## Task to complete
Restate word for word only the lines running from the one with "The height and width of the screenshot is (449, 690)." to the end of the data, both ends included. Omit any pictures.

───── Working data ─────

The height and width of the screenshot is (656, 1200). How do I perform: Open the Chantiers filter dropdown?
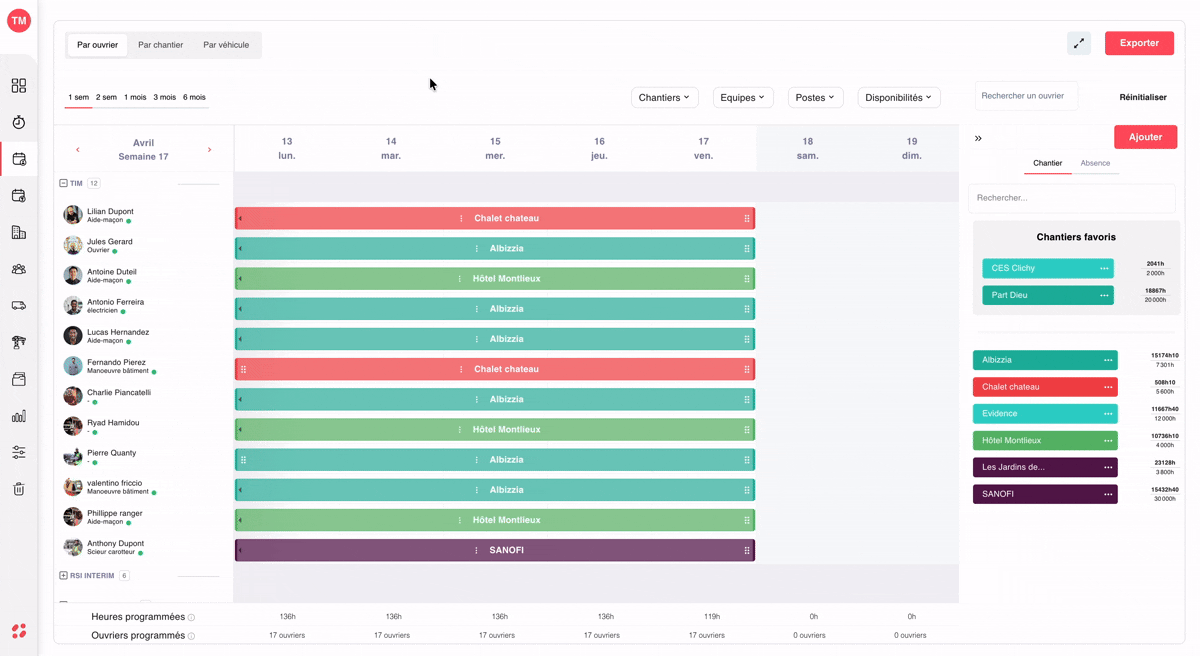pyautogui.click(x=664, y=97)
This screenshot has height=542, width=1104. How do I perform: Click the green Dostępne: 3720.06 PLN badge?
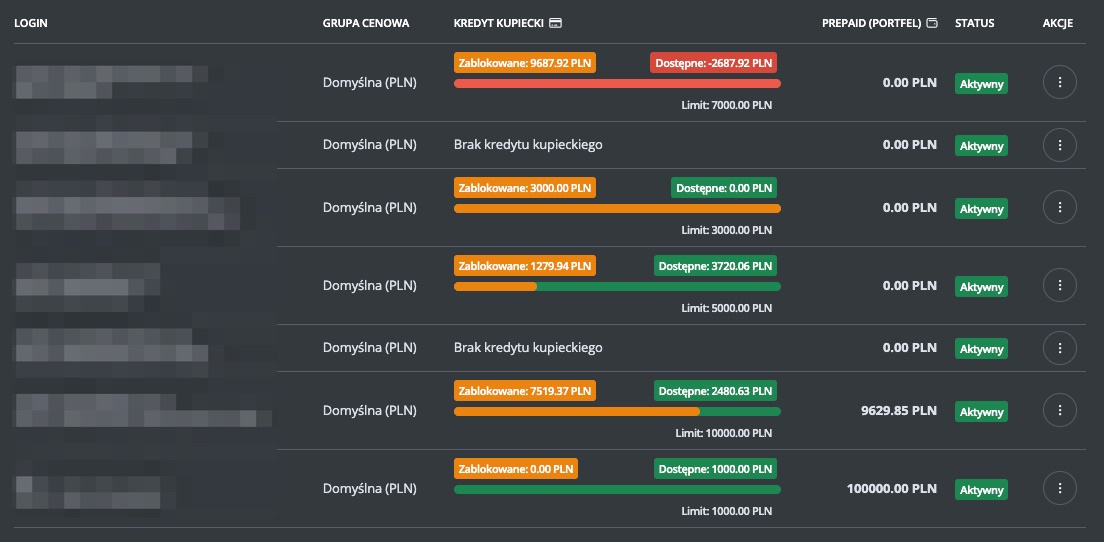coord(715,265)
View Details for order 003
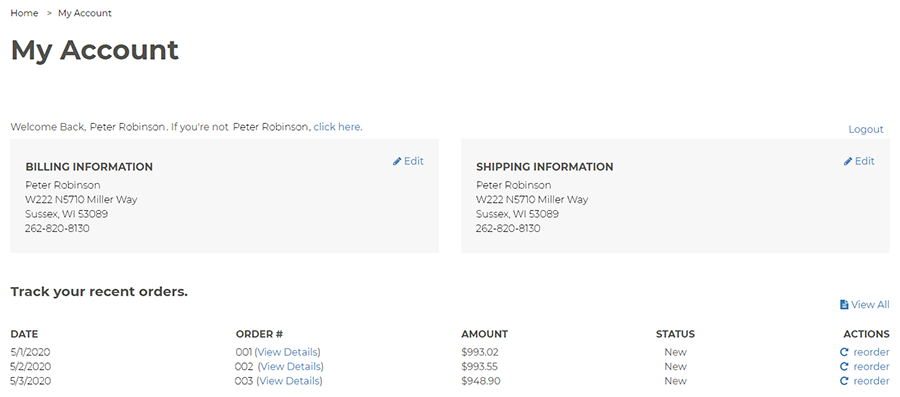Viewport: 900px width, 397px height. point(289,381)
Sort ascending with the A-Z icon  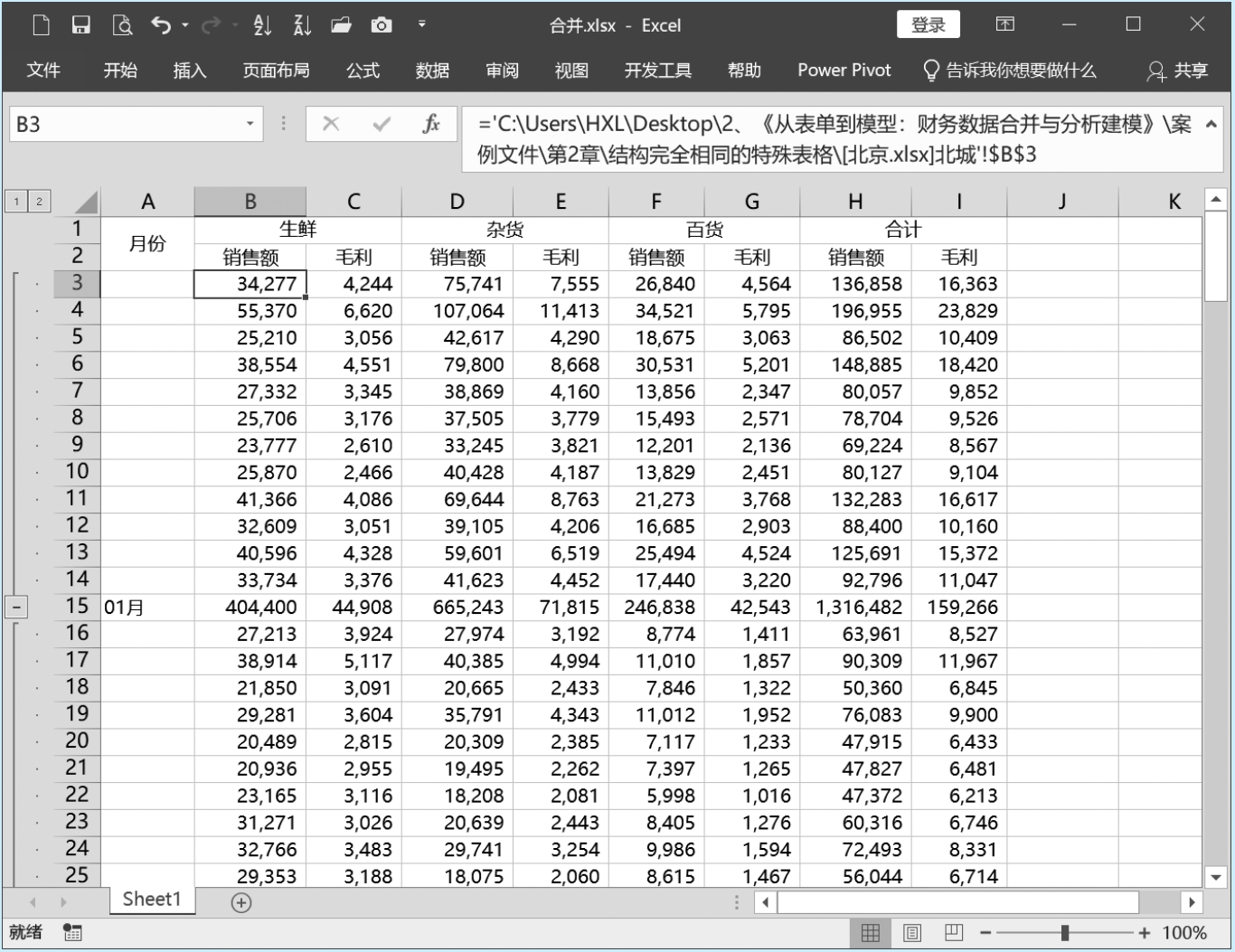[262, 25]
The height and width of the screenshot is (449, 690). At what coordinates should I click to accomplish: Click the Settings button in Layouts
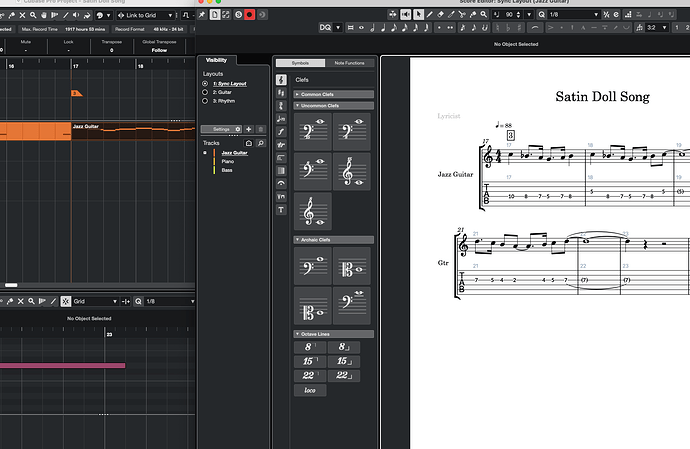[221, 129]
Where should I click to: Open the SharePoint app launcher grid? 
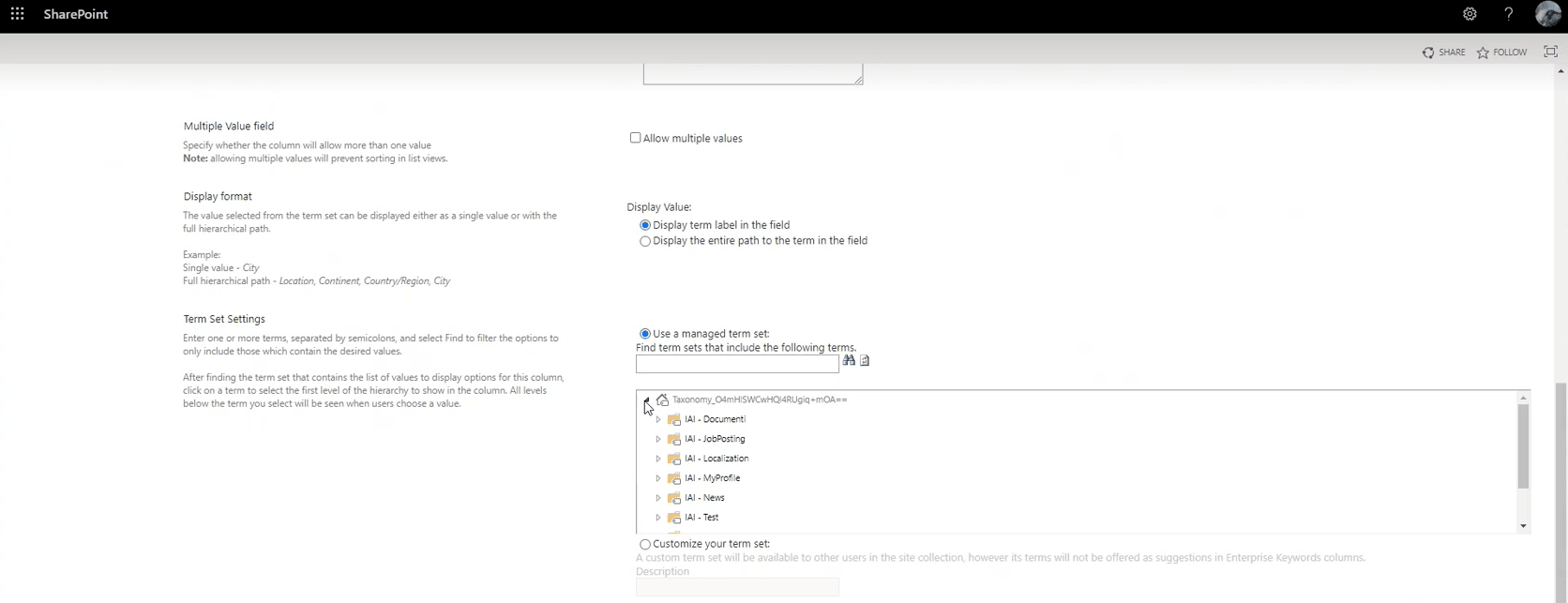17,14
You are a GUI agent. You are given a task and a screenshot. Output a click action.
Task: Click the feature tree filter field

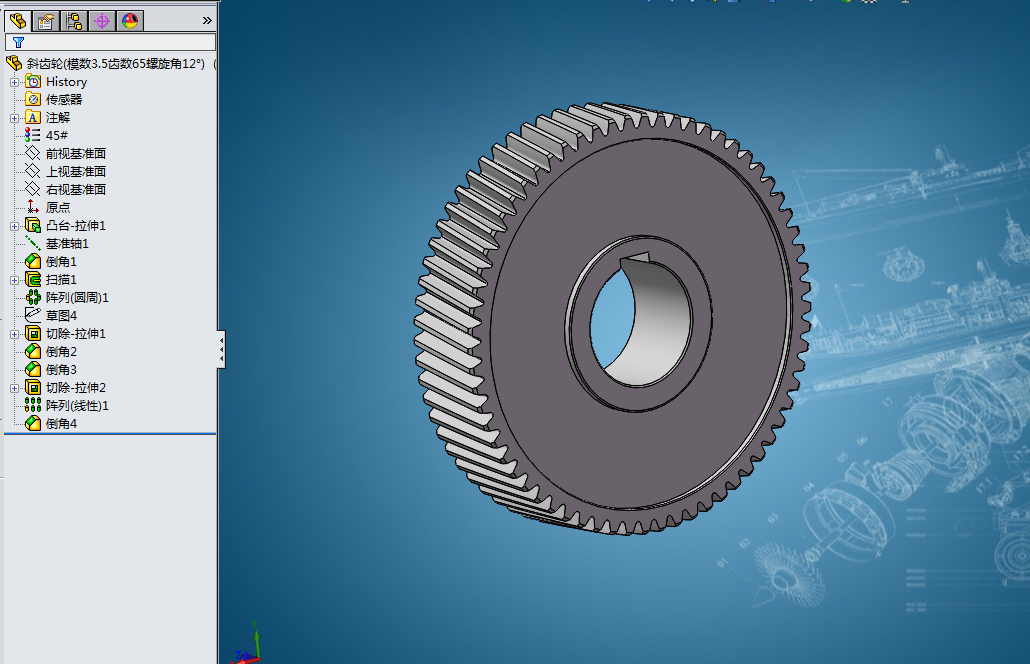click(x=110, y=43)
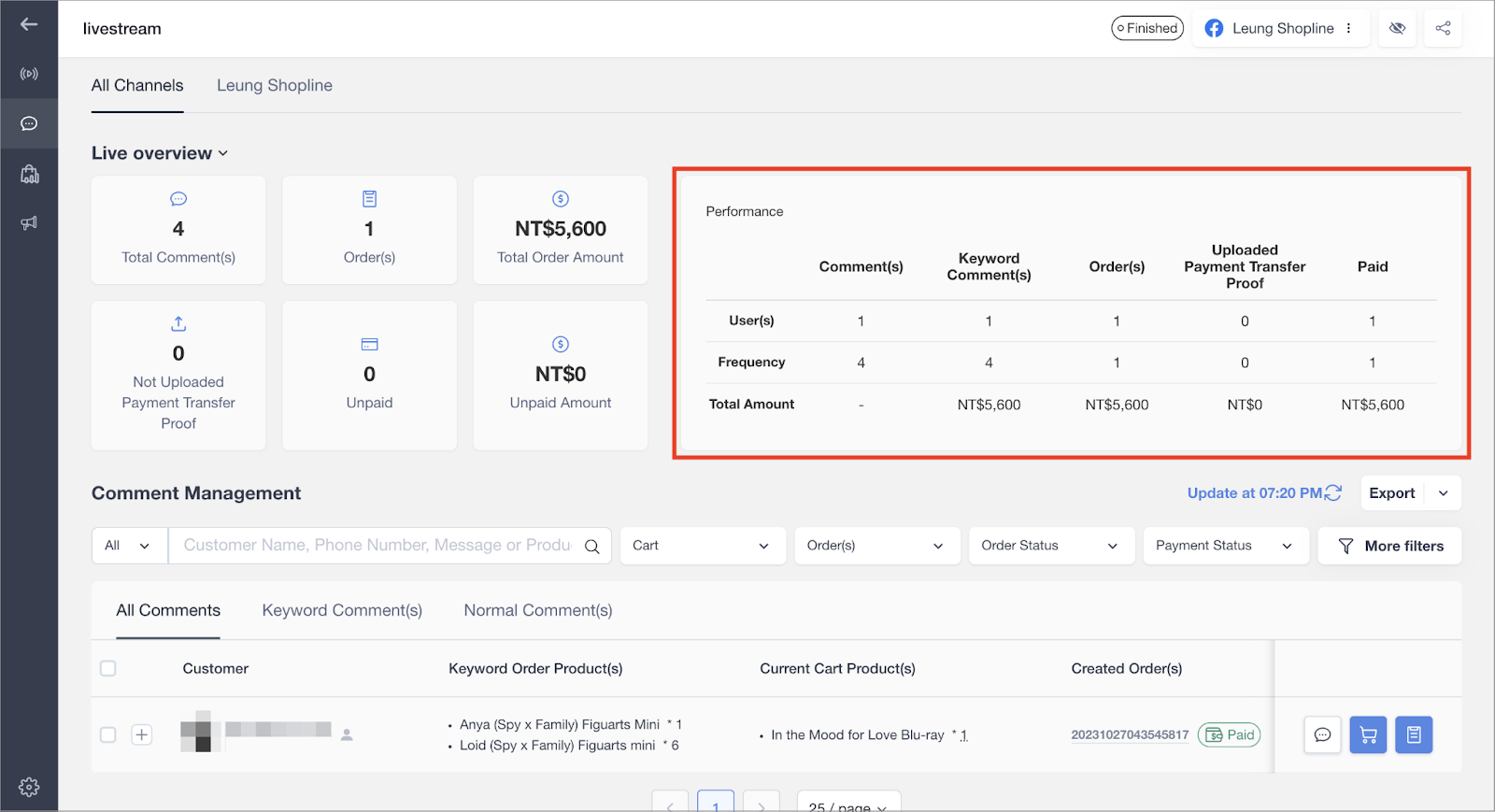Click the back arrow in sidebar
1495x812 pixels.
(x=29, y=24)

─────

## Answer space
The height and width of the screenshot is (449, 690). At what coordinates should I click to accomplish: Click the Settings button in Layouts
[221, 129]
Where should I click to: Open the SharePoint app launcher grid? 
17,14
You are a GUI agent. You are given a task and a screenshot. Output a click action.
Task: Click the feature tree filter field

click(x=110, y=43)
Click the back arrow in sidebar
1495x812 pixels.
(x=29, y=24)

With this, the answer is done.